Dalam PERATURAN PEMERINTAH ini yang dimaksud dengan:
1. Pendidikan tinggi adalah pendidikan pada jenjang yang lebih tinggi daripada pendidikan menengah di jalur pendidikan sekolah.
2. Perguruan tinggi adalah satuan pendidikan yang menyelenggarakan pendidikan tinggi.
3. Pendidikan akademik adalah pendidikan tinggi yang diarahkan terutama pada penguasaan ilmu pengetahuan dan pengembangannya.
4. Pendidikan profesional adalah pendidikan tinggi yang diarahkan terutama pada kesiapan penerapan keahlian tertentu.
5. Dosen adalah tenaga pendidik pada perguruan tinggi yang khusus diangkat dengan tugas utama mengajar.

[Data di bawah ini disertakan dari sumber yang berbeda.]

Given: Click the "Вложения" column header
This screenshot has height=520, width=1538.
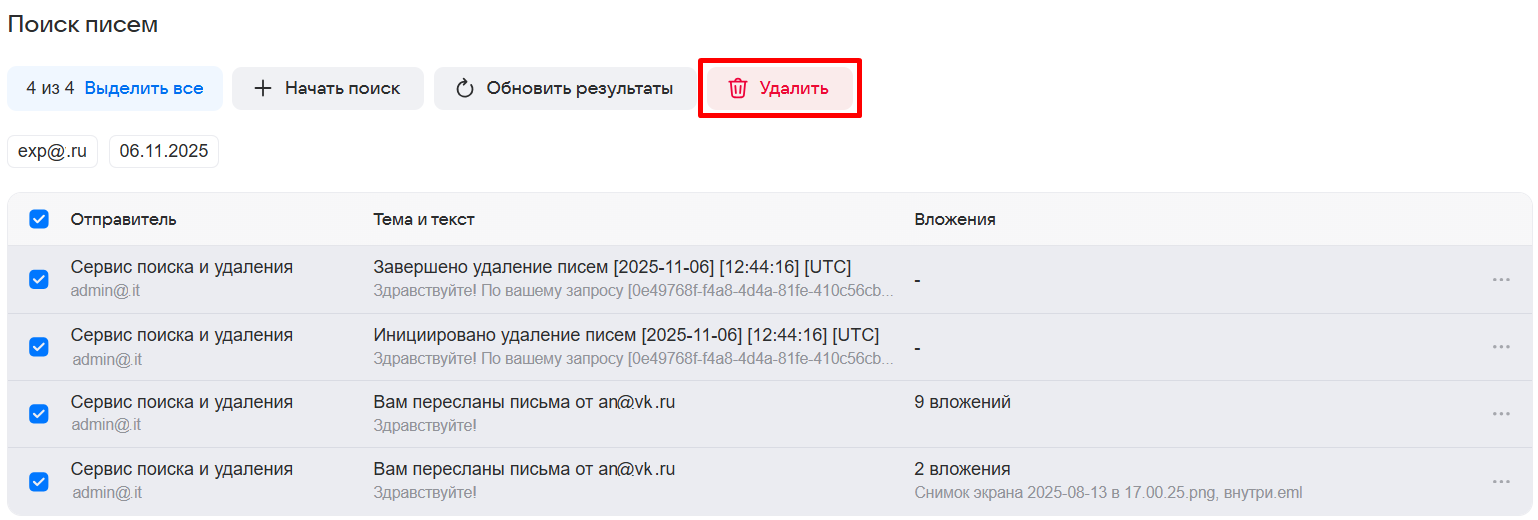Looking at the screenshot, I should tap(954, 219).
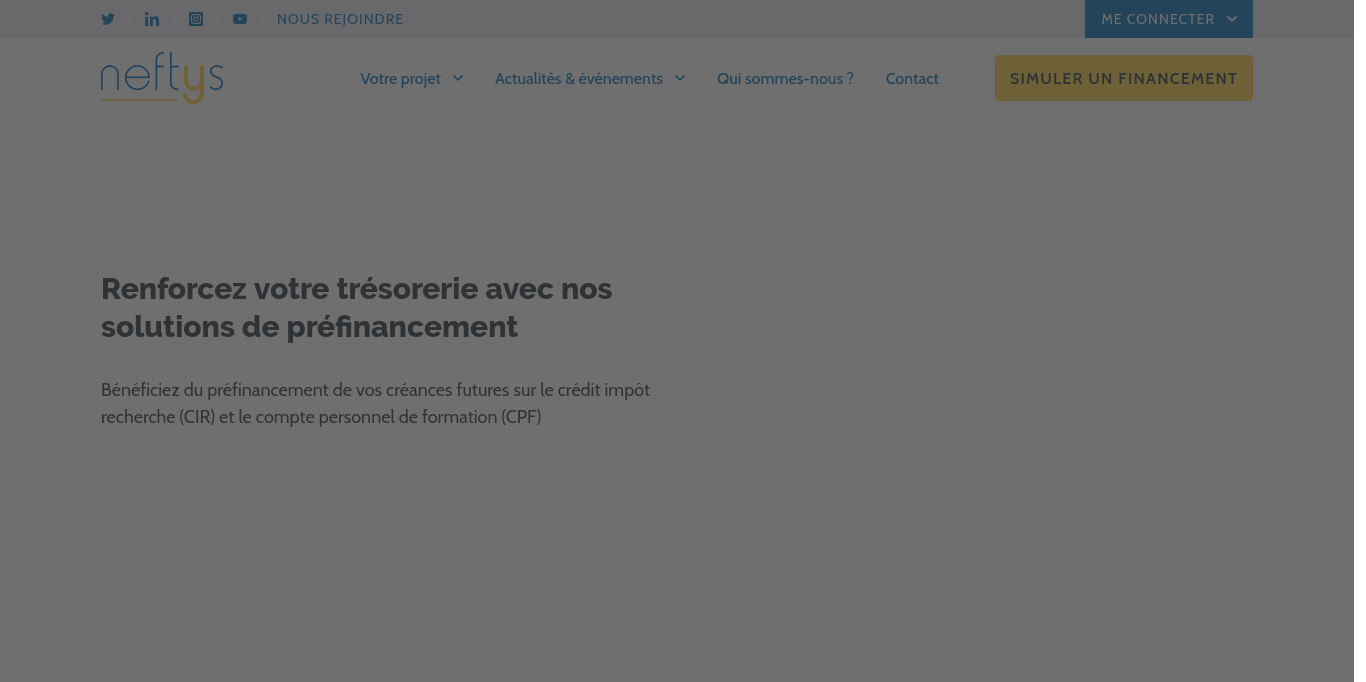Select the Votre projet menu label
Screen dimensions: 1366x682
tap(400, 79)
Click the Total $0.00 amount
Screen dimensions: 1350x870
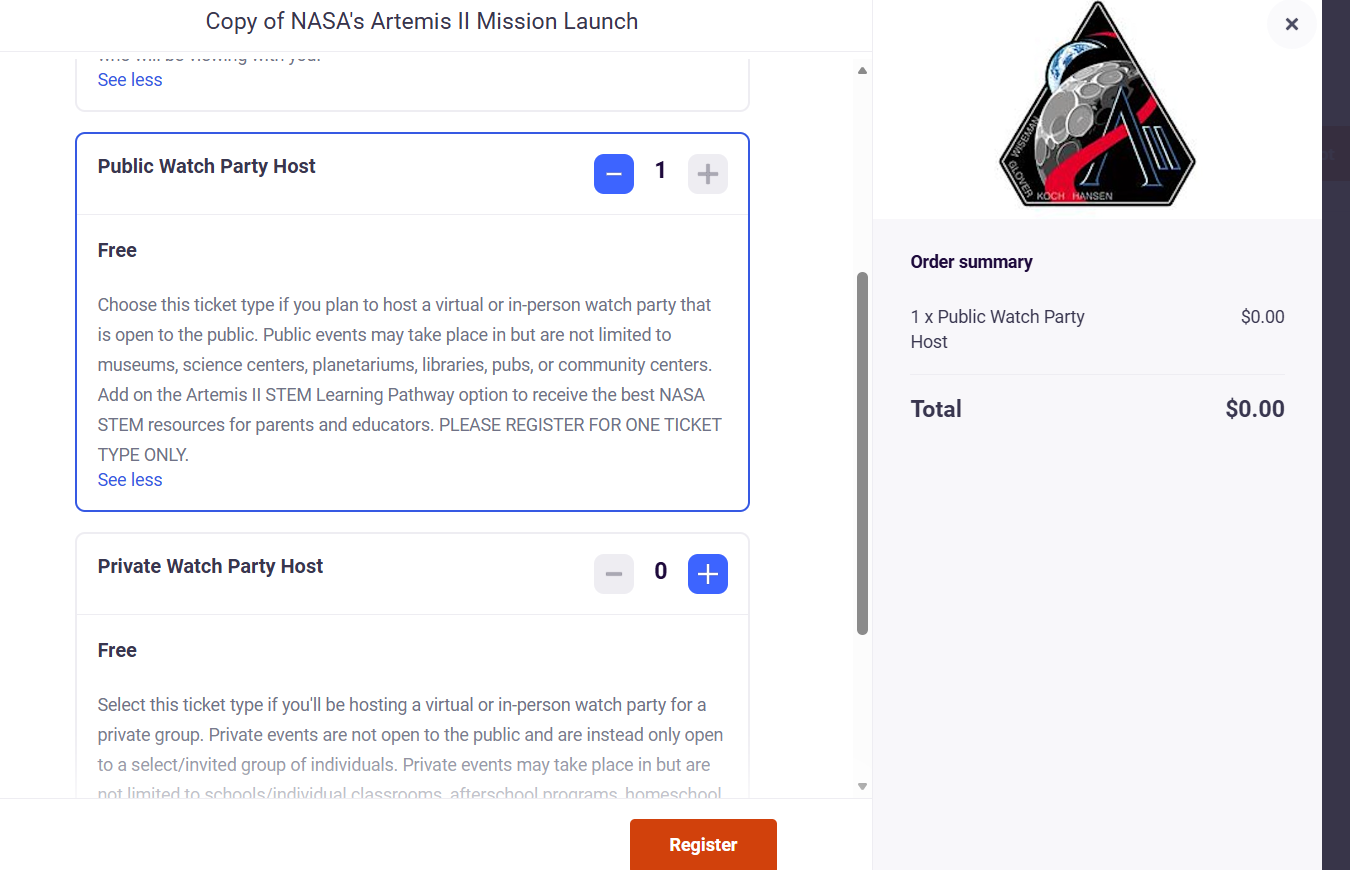[x=1254, y=409]
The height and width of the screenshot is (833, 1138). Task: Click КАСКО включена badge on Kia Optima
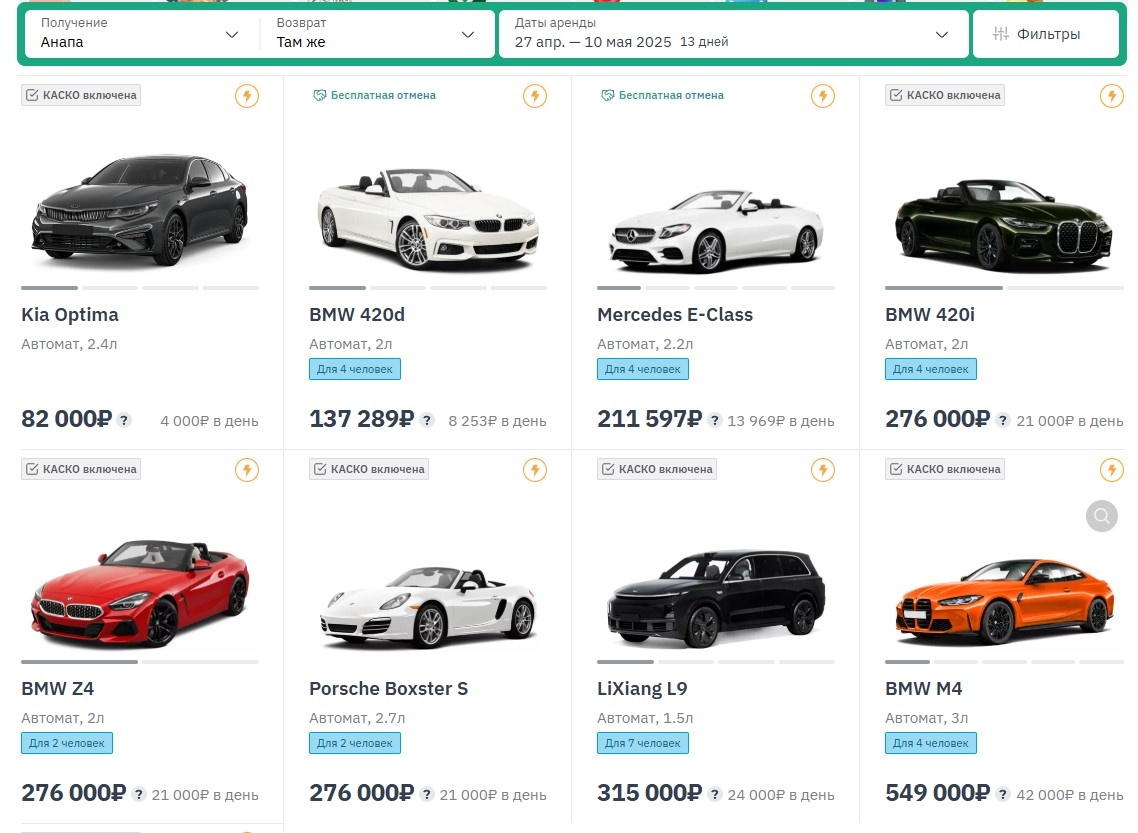[81, 95]
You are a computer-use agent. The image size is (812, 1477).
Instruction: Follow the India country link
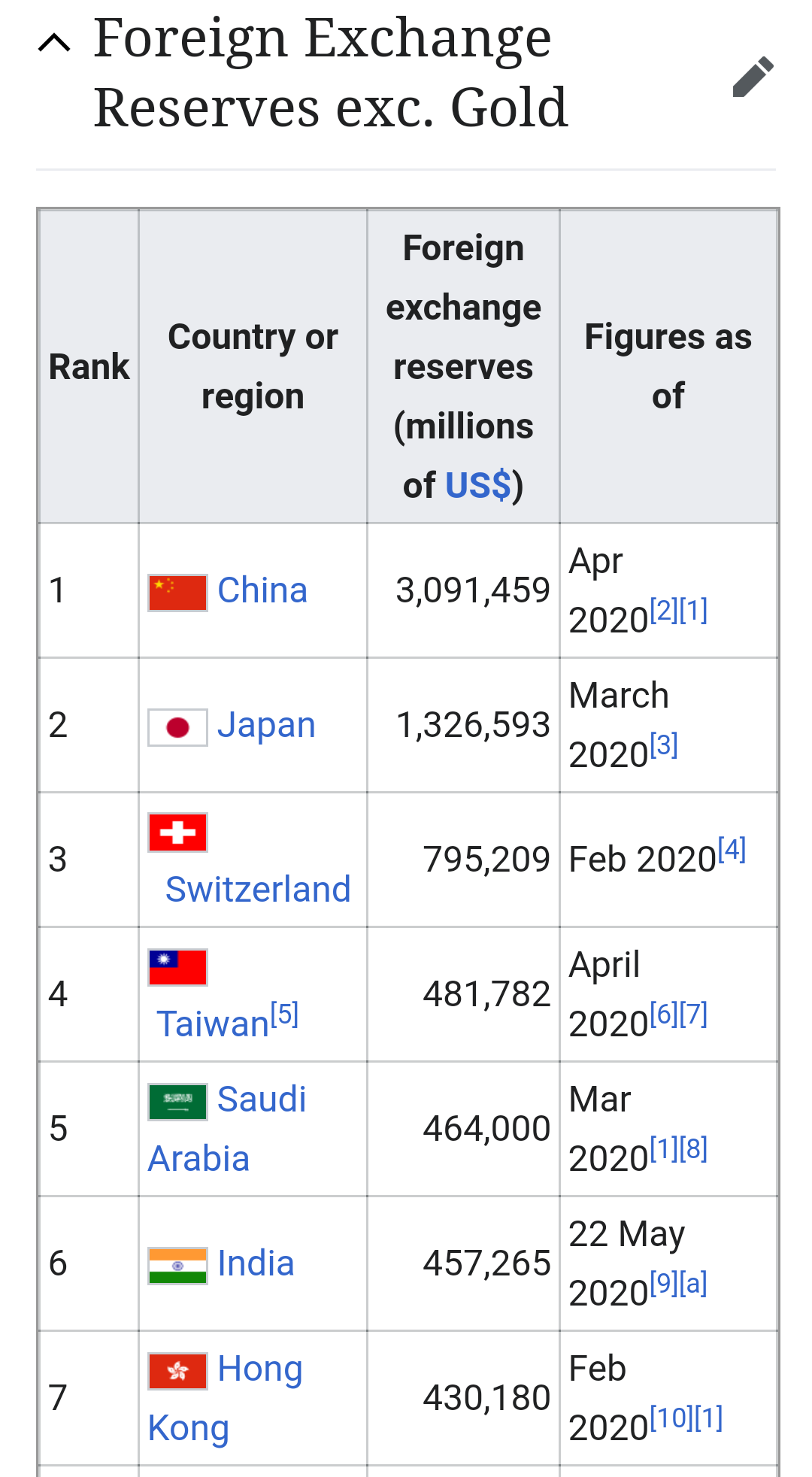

6. Mahasiswa adalah peserta didik yang terdaftar dan belajar pada perguruan tinggi tertentu.
7. Statuta adalah pedoman dasar penyelenggaraan kegiatan yang dipakai sebagai acuan untuk merencanakan, mengembangkan program dan penyelenggaraan kegiatan fungsional sesuai dengan tujuan perguruan tinggi yang bersangkutan, berisi dasar yang dipakai sebagai rujukan pengembangan peraturan umum, peraturan akademik dan prosedur operasional yang berlaku di perguruan tinggi yang bersangkutan.
8. Pimpinan perguruan tinggi adalah perangkat pengambil keputusan tertinggi sebagaimana ditetapkan di masing-masing perguruan tinggi.
9. Penyelenggaraan perguruan tinggi adalah Departemen, departemen lain, atau pimpinan lembaga Pemerintah lain bagi perguruan tinggi yang diselenggarakan oleh Pemerintah, atau badan penyelenggara perguruan tinggi swasta bagi perguruan tinggi yang diselenggarakan oleh masyarakat.
10. Sivitas akademika adalah satuan yang terdiri atas dosen dan mahasiswa pada perguruan tinggi.
11. Departemen adalah Departemen Pendidikan dan Kebudayaan.
12. Menteri adalah Menteri yang bertanggung jawab di bidang pendidikan nasional.
13. Menteri lain atau pimpinan lembaga Pemerintah lain adalah Menteri atau pimpinan lembaga Pemerintah yang bertanggung jawab atas penyelenggaraan satuan pendidikan tinggi di luar lingkungan Departemen.